14. The system of claim 13, wherein performing the at least one operation comprises generating, using an object tracker, tracking data regarding the object tracked by the object tracker between a first image frame and a second image frame to determine the tracking confidence metric, the tracking confidence metric corresponding to a consistency of the object of the image frame tracked over at least the first image frame and the second image frame.

15. The system of claim 13, wherein performing the at least one operation comprises performing, using the at least one machine learning model, the at least one subsequent inference operation on at least the portion of the image frame to determine the second confidence metric, the second confidence metric corresponding to a second accuracy of the detection of the object of the image frame.

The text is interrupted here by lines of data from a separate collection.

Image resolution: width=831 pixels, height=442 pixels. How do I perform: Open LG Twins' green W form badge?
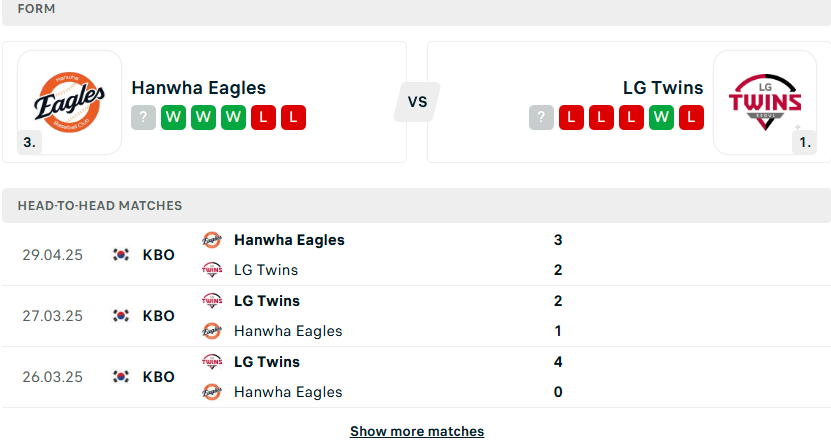point(661,118)
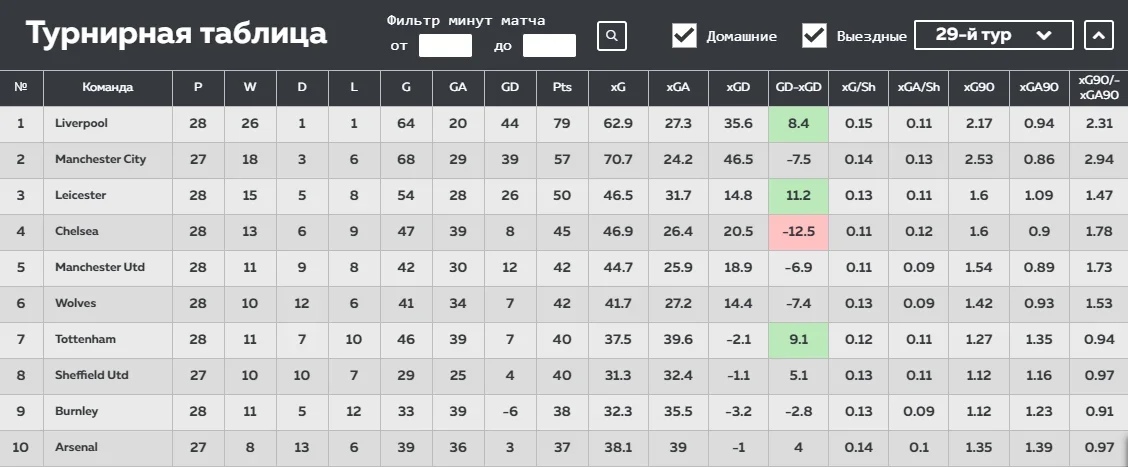Sort by the xGA90 column header

pyautogui.click(x=1039, y=87)
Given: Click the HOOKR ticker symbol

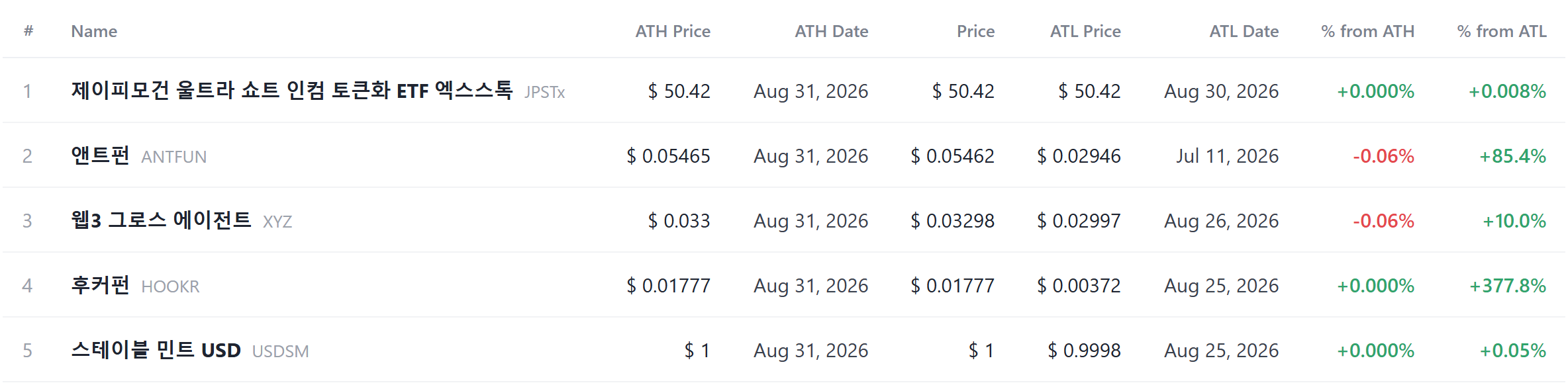Looking at the screenshot, I should coord(170,286).
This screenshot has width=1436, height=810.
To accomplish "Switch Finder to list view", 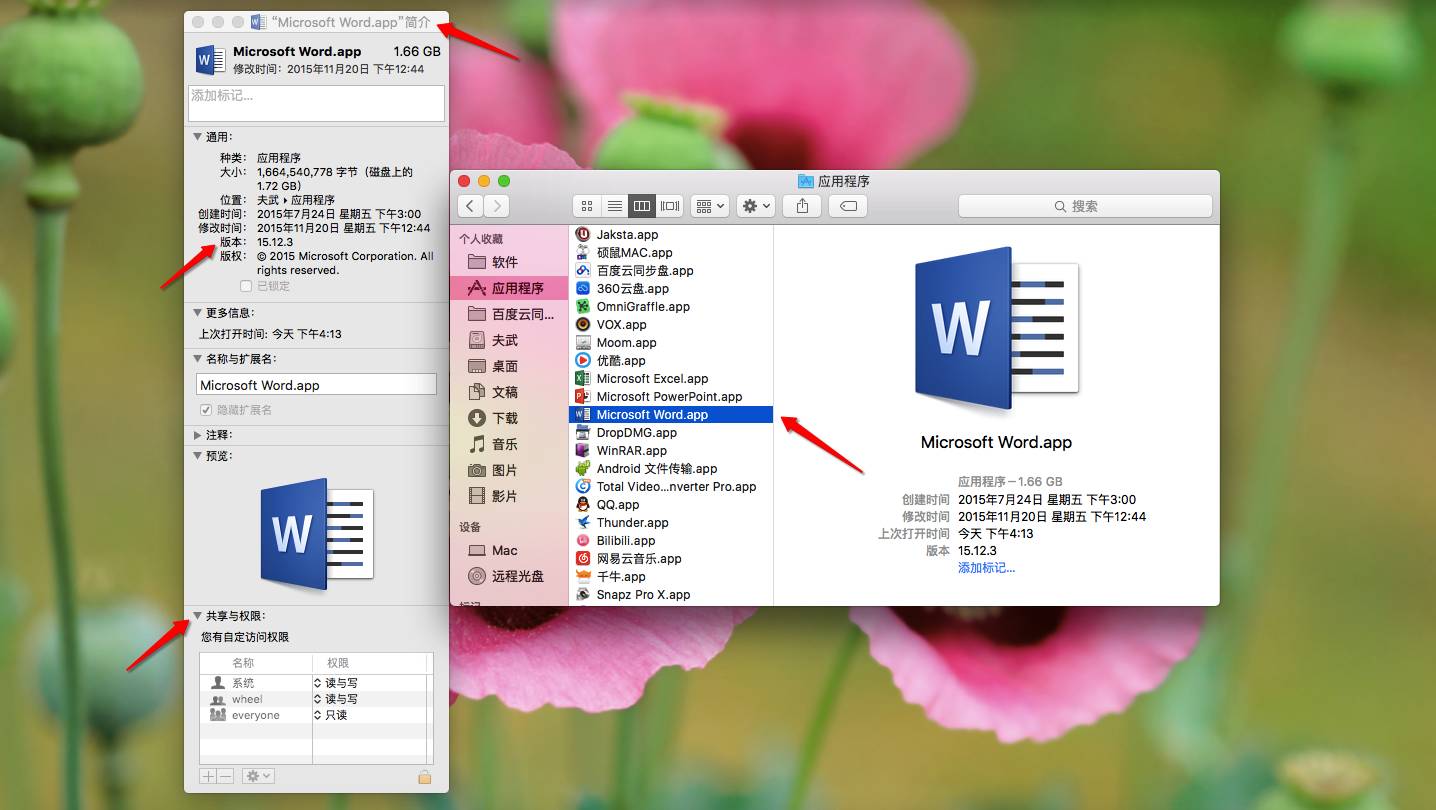I will 615,206.
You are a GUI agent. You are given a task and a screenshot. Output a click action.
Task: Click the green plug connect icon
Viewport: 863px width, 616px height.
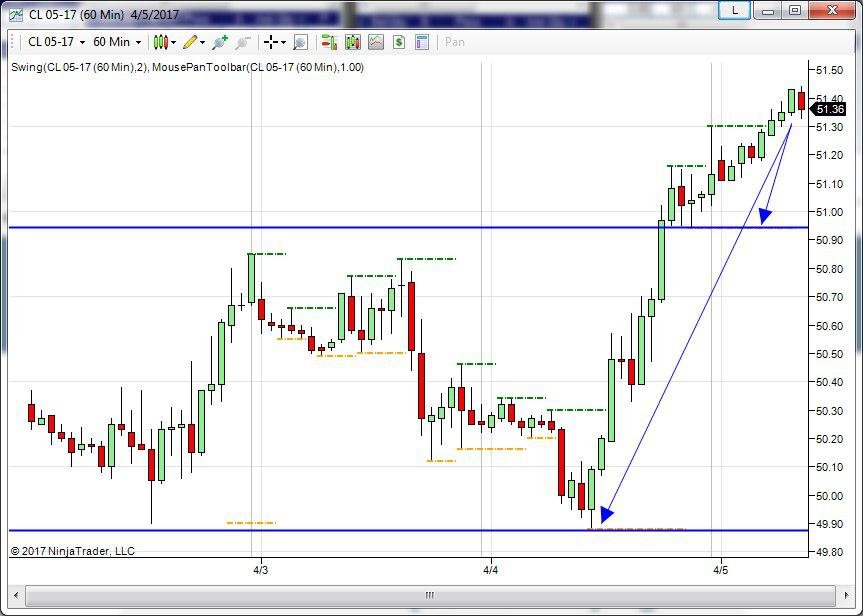click(x=221, y=42)
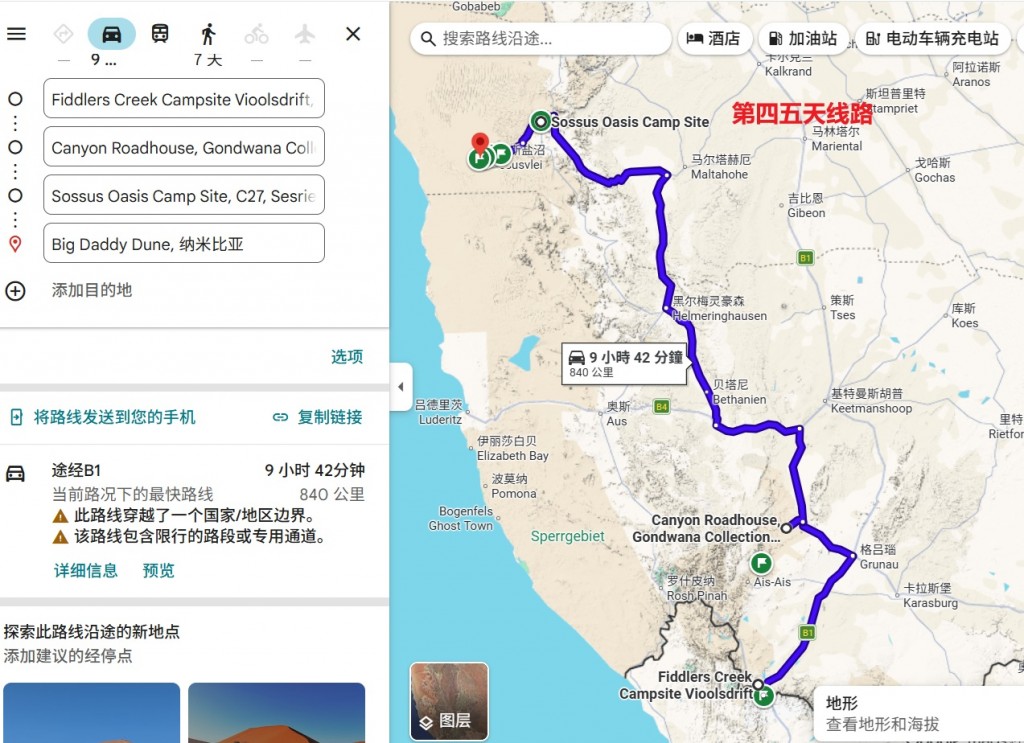Show 电动车辆充电站 EV charging stations
This screenshot has height=743, width=1024.
pos(933,39)
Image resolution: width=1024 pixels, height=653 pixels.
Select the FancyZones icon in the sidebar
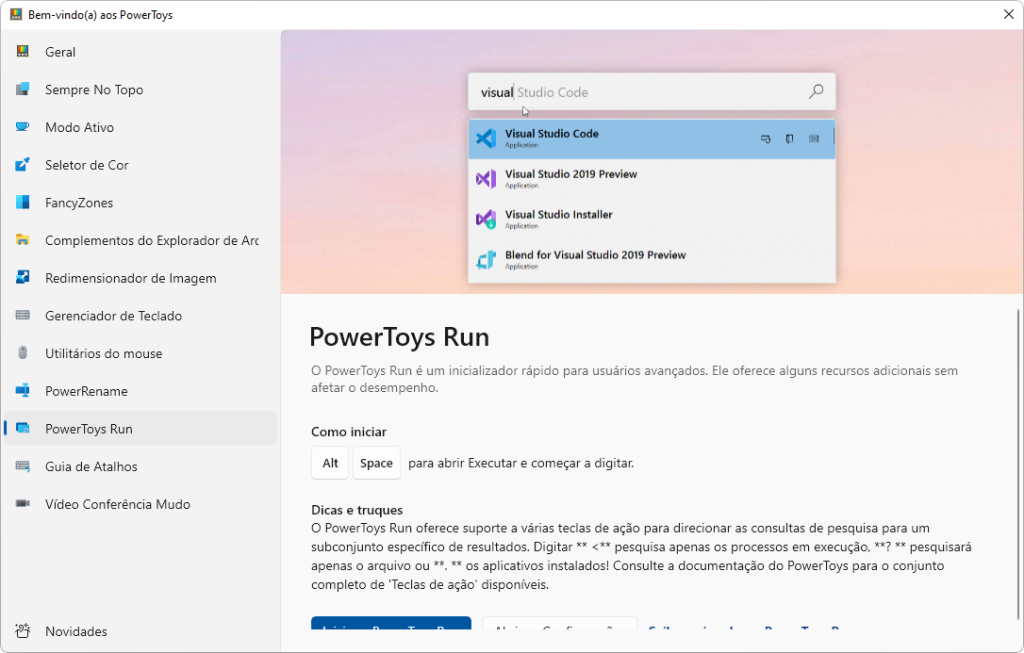click(22, 202)
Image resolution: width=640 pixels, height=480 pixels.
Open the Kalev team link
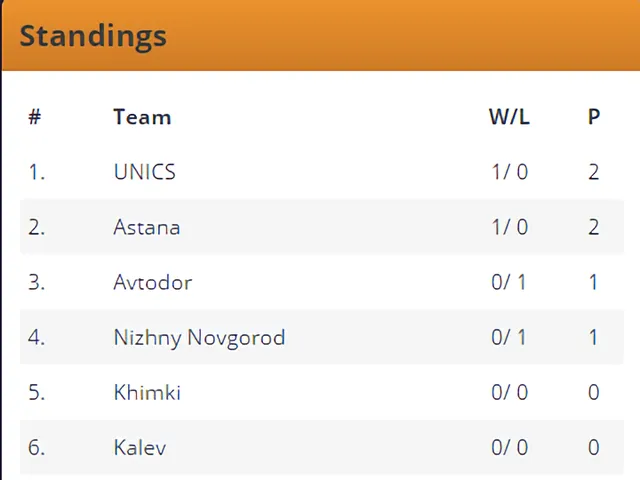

16. The system of claim 12, wherein performing the at least one operation comprises decoding, using a decoder, a plurality of input frames to obtain the image frame and determine the decoder metric, the decoder metric corresponding to one or more errors or bit allocations of the plurality of input frames.

17. The system of claim 12, wherein the one or more processors to execute the operations further comprising:

select a second portion of the portion of the image frame to perform the one or more subsequent inference operation responsive to the at least one quality metric satisfying a second re-inference condition; and

perform, using the at least one machine learning model, the one or more subsequent inference operation for the second portion of the portion of the image frame.

18. A method, comprising:

determining at least one quality metric associated with performing at least one operation on an image frame, the at least one operation corresponding to an image processing pipeline associated with performing, using at least one machine learning model, a first inference operation and a second inference operation on the image frame;

in response to the at least one quality metric satisfying a re-inference condition, performing the second inference operation on a portion of the image frame identified from the first inference operation; and

generating a data stream based at least on output data from at least the first inference operation and the second inference operations.

19. The method of claim 18, wherein the re-inference condition is satisfied based on the least one quality metric exceeding a previous quality metric or exceeding a predefined quality metric threshold.

20. The method of claim 18, wherein the at least one quality metric comprises at least one of (i) a first confidence metric, (ii) a tracking confidence metric, (iii) a second confidence metric, or (iv) a decoder metric.